Various alkylating agents are known to preferentially modify guanine in DNA, resulting in the formation of N7-alkylguanine (N7-alkylG) and the imidazole-ring opened alkyl-formamidopyrimidine (alkyl-FapyG) lesions. Evaluating the mutagenic effects of N7-alkylG has been challenging due to the instability of the positively charged N7-alkylG. To address this issue, we developed a 2’-fluorine-mediated transition-state destabilization approach, which stabilizes N7-alkylG and prevents spontaneous depurination. We also developed a postsynthetic conversion of 2’-F-N7-alkylG DNA into 2’-F-alkyl-FapyG DNA. Using these methods, we incorporated site-specific N7-methylG and methyl-FapyG into pSP189 plasmid and determined their mutagenic properties in bacterial cells using the supF-based colony screening assay. The mutation frequency of N7-methylG was found to be less than 0.5%. Our crystal structure analysis revealed that N7-methylation did not significantly alter base pairing properties, as evidenced by a correct base pairing between 2’-F-N7-methylG and dCTP in Dpo4 polymerase catalytic site. In contrast, the mutation frequency of methyl-FapyG was 6.3%, highlighting the mutagenic nature of this secondary lesion. Interestingly, all mutations arising from methyl-FapyG in the 5’-GGT(methyl-FapyG)G-3’ context were single nucleotide deletions at the 5’-G of the lesion. Overall, our results demonstrate that 2’-fluorination technology is a useful tool for studying the chemically labile N7-alkylG and alkyl-FapyG lesions.

INTRODUCTION

Guanine N7 is the most nucleophilic atom within DNA, thereby reacting with a wide range of endogenous and exogenous alkylating agents (e.g., S-adenosylmethionine, temozolomide, nitrogen mustards) to generate N7-alkylguanine (N7-alkylG) as major adducts. N7-AlkylG lesions have a formal positive charge on guanine N7, which makes the lesions susceptible to further modifications such as the hydrolytic cleavage of glycosidic bond and the imidazole ring opening (Figure 1). The glycosidic bond scission gives rise to the highly genotoxic abasic sites, which promotes G-to-T transversions (Figure 1A) (1,2). The hydroxide-mediated opening of the imidazole ring in N7-alkylG lesions produces the conformationally flexible alkyl-formamidopyrimidine (alkyl-FapyG), which has been shown to be mutagenic in vitro and in vivo studies (3).

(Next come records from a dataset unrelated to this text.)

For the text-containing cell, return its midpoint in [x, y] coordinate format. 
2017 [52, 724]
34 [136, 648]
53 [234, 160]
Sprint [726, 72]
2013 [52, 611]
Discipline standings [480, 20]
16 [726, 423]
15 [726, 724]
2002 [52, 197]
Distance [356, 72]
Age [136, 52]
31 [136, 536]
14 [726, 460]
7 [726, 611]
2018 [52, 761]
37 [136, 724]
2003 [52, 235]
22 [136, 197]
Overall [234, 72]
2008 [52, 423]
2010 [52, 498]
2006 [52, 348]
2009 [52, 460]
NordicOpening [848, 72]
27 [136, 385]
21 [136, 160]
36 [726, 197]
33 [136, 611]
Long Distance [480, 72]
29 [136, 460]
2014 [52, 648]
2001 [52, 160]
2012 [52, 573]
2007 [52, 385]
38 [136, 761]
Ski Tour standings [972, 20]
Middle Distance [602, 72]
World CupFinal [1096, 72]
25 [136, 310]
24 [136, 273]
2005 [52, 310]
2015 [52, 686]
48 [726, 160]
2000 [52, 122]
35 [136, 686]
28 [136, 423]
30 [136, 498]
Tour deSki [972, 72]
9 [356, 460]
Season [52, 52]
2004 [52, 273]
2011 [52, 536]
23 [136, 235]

Figure 1. Processing of N7-alkylguanine and 2’-F-N7-alkylguanine.

(A) Further modification of N7-alkylguaine (N7-alkylG) adducts. The spontaneous depurination of N7-alkylG generates abasic sites (AP sites), while the imidazole ring opening of N7-alkylG produces alkyl-FapyG lesions. (B) Inhibition of the glycosidic bond cleavage by 2’-F-mediated destabilization of the transition state of spontaneous depurination. (C) Overall synthesis of 2’-F-N7-MeG-containing DNA from a commercially available ribose derivative. The 2’-F-N7-MeG phosphoramidite was incorporated into oligonucleotide via the solid phase DNA synthesis.

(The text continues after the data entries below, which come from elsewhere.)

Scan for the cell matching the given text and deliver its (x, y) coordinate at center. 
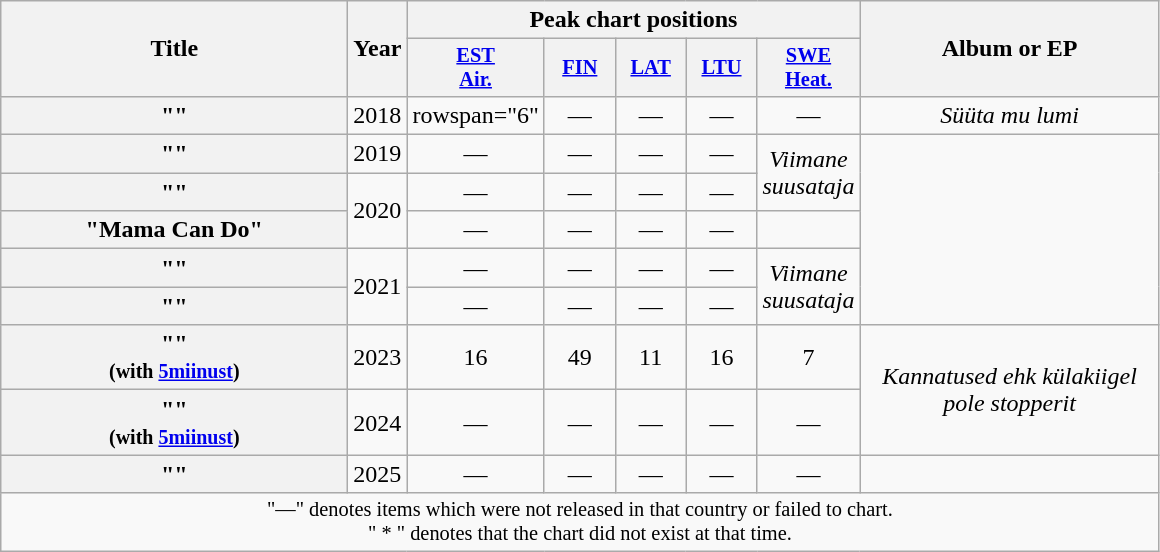
ESTAir. (476, 68)
FIN (580, 68)
Year (378, 49)
49 (580, 358)
Kannatused ehk külakiigel pole stopperit (1010, 390)
rowspan="6" (476, 115)
"—" denotes items which were not released in that country or failed to chart." * " denotes that the chart did not exist at that time. (580, 522)
SWEHeat. (808, 68)
2019 (378, 154)
2023 (378, 358)
11 (650, 358)
2021 (378, 287)
Title (174, 49)
Süüta mu lumi (1010, 115)
2025 (378, 474)
LAT (650, 68)
"Mama Can Do" (174, 230)
7 (808, 358)
2018 (378, 115)
LTU (722, 68)
2024 (378, 422)
2020 (378, 211)
Peak chart positions (634, 20)
Album or EP (1010, 49)
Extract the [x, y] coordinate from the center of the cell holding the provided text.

N7-AlkylG adducts in duplex DNA display half-lives of several hours to days, being capable of influencing replication and transcription (4). The mutagenic properties of the primary lesion N7-alkylG damage remain poorly understood except for few lesions such as aflatoxin B1-N7-G (5,6), where single G approaches have been used in the preparation of AFB1-N7-G and small N7-alkylG adducts (e.g., N7-MeG). This knowledge gap had been mainly due to the difficulty in preparing DNA containing a site-specific incorporated N7-alkylG via the solid-phase DNA synthesis: the positively charged N7-alkylG mononucleoside rapidly undergoes depurination. We have recently reported the synthesis, kinetic and structural studies of various N7-alkylG-containing DNA (7-12), where a 2’-fluorination approach is used to stabilize otherwise labile N7-alkylG lesions (Figure 1B and 1C). The introduction of fluorine at 2’ position of nucleoside enhances the chemical stability of the glycosidic bond by destabilizing the transition state of spontaneous depurination, thereby deterring the degradation of N7-alkylG adducts (11,13).

While alkyl-FapyG is less frequently produced than N7-alkylG, this secondary lesion is persistent in cells and is often more mutagenic than the primary N7-alkylG (3,14,15). Numerous alkyl-FapyG lesions are induced by alkylating agents including aflatoxin B1, N-methyl nitrosamines, cyclophosphamide, mitomycin C, among others (16-18). The imidazole ring-opened alkyl-FapyG lesions, also known as N5-substitued formamidopyrimidine, can take on cis/trans configuration, syn/anti base conformations, and α/β anomers (Figure 2A). Oligonucleotides containing alkyl-FapyG adducts (e.g., alkyl = aflatoxin B1) have been prepared via direct alkylation of a single dG-containing DNA followed by imidazole ring opening (19). Also, alkyl-FapyG phosphoramidites and carbocyclic nucleoside analogs of alkyl-FapyG have been synthesized and site-specifically incorporated into DNA via solid phase synthesis (20-23). Biochemical and/or structural studies of alkyl-FapyG lesions (alkyl = methyl, nitrogen half-mustard, aflatoxin B1) have provided insights into the mutagenic properties and mutagenesis mechanisms of these lesions (6,7,16,18,19,24).

Figure 2. Isomerization of alkyl-FapyG adducts.

(A) Equilibrium between β-alkyl-FapyG and α-alkyl-FapyG in DNA. (B) Production of α/β anomeric mixtures of methyl-FapyG via a postsynthetic modification of 2’-F-N7-MeG-containing DNA.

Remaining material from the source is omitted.